Uiteraard is de zaak van de vliegtuigen in en rond Zaventem een aangelegenheid die transversaal is. De federale minister van Mobiliteit is bevoegd voor de vliegroutes en de Gewesten zijn bevoegd voor de geluidsnormen.

Onlangs stond in een persartikel dat sommige vliegtuigconstructeurs eindelijk oor hebben voor de vraag van vele overheden en mensen om stillere en propere vliegtuigen te bouwen. Zo was er het nieuws dat men begint met het bouwen van passagiersvliegtuigen die elektrisch kunnen landen en opstijgen. Uiteraard zou deze technologische revolutie een enorme stap voorwaarts zijn voor het oplossen van de geluids en uitstootproblematiek van de luchthaven van Zaventem.

Indien de vliegtuigen in de toekomst elektrisch kunnen landen en opstijgen, zal de schadelijke uitstoot aanzienlijk verminderen en zullen de omwonenden van de luchthaven eindelijk kwaliteitsvol kunnen leven.

Wat heeft de geachte minister reeds gedaan om er mee voor te zorgen dat onder andere onze luchthaven binnen relatief korte termijn verplicht zal worden om enkel nog hybride passagiers en cargotoestellen toe te laten ? Wat heeft hij reeds gedaan om mee de internationale druk op te voeren op de vliegtuigconstructeurs en de vliegtuigmaatschappijen om zo snel mogelijk deze stillere en meer propere vliegtuigen te produceren en te gebruiken ? Kan hij hierrond samen met de gewestregeringen, initiatieven nemen en ondersteunen ? Wanneer denkt hij dat er redelijkerwijze gebruik zal kunnen gemaakt worden van deze hybride vliegtuigen ? Is dit niet een zaak waar ons land een voortrekkersrol in kan spelen ? Kan het wetenschappelijk onderzoek daarrond niet mee ondersteund worden door de federale regering ?

 
Réponse reçue le 13 septembre 2018 : Antwoord ontvangen op 13 september 2018 :

En préambule, il nous faut tempérer l’enthousiasme de l’honorable membre. Les avions de ligne hybrides n’existent pas encore, et n’apparaitront dans nos cieux qu’à l’aube de la décennie 2030 selon les estimations les plus optimistes, et à la condition que les percées technologiques anticipées deviennent des réalités. Comme exemple européen, un consortium formé par Airbus, Siemens et Rolls Royce a prévu de faire voler en 2020 un démonstrateur (donc pas même un prototype !) équipé d’un moteur électrique sur quatre. Ce n’est qu’au terme d’essais approfondis, avec deux, ou plus, moteurs électriques qu’un prototype pourra être conçu, construit, testé, et finalement des avions de ligne produits en série.

1) Lorsque de tels avions de ligne hybrides seront disponibles, nul doute que le ministre alors en charge prendra les mesures nécessaires pour en imposer progressivement l’usage dans les aéroports belges.

2) Avant de devenir une réalité, l’avion de ligne hybride devra répondre à de nouvelles exigences et réglementations. La Belgique œuvre déjà en partenariat avec d’autres pays européens auprès des principales organisations internationales en charge de l’aviation (Organisation de l'aviation civile internationale – OACI et Agence européenne de la sécurité aérienne, European Aviation Safety Agency – EASA) pour faciliter le développement de la réglementation, la conception, la production et l’usage de tels avions de ligne hybrides.

▶ _OPDRACHT A_: Schrijf uit het tekstfragment het deel over dat opent met de woorden "Uiteraard is de" en sluit met "kwaliteitsvol kunnen leven.".
▶ _OPDRACHT B_: Geef alstublieft voor elke uitspraak aan of het tekstfragment die bevestigt, met ja of nee en de beslissende woorden uit de tekst letterlijk geciteerd: (i) de Gewesten zijn bevoegd voor de vliegroutes; (ii) het antwoord werd ontvangen op 13 september 2018; (iii) het consortium plant in 2020 een prototype te laten vliegen.
▶ _OPDRACHT C_: Noem alle bedrijven die volgens het tekstfragment samen het consortium vormen.

▶ _BRONGEGEVENS_:

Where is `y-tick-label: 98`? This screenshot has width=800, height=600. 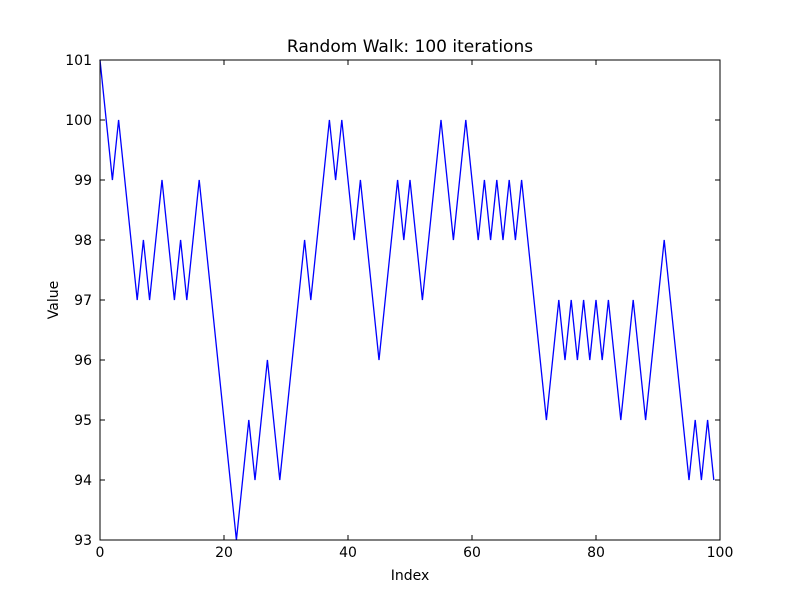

▶ _RESULTAAT A_:
Uiteraard is de zaak van de vliegtuigen in en rond Zaventem een aangelegenheid die transversaal is. De federale minister van Mobiliteit is bevoegd voor de vliegroutes en de Gewesten zijn bevoegd voor de geluidsnormen.

Onlangs stond in een persartikel dat sommige vliegtuigconstructeurs eindelijk oor hebben voor de vraag van vele overheden en mensen om stillere en propere vliegtuigen te bouwen. Zo was er het nieuws dat men begint met het bouwen van passagiersvliegtuigen die elektrisch kunnen landen en opstijgen. Uiteraard zou deze technologische revolutie een enorme stap voorwaarts zijn voor het oplossen van de geluids en uitstootproblematiek van de luchthaven van Zaventem.

Indien de vliegtuigen in de toekomst elektrisch kunnen landen en opstijgen, zal de schadelijke uitstoot aanzienlijk verminderen en zullen de omwonenden van de luchthaven eindelijk kwaliteitsvol kunnen leven.

▶ _RESULTAAT B_:
(i) Nee: "De federale minister van Mobiliteit is bevoegd voor de vliegroutes en de Gewesten zijn bevoegd voor de geluidsnormen."
(ii) Ja: "Antwoord ontvangen op 13 september 2018"
(iii) Nee: "a prévu de faire voler en 2020 un démonstrateur (donc pas même un prototype !)"

▶ _RESULTAAT C_: Airbus, Siemens, Rolls Royce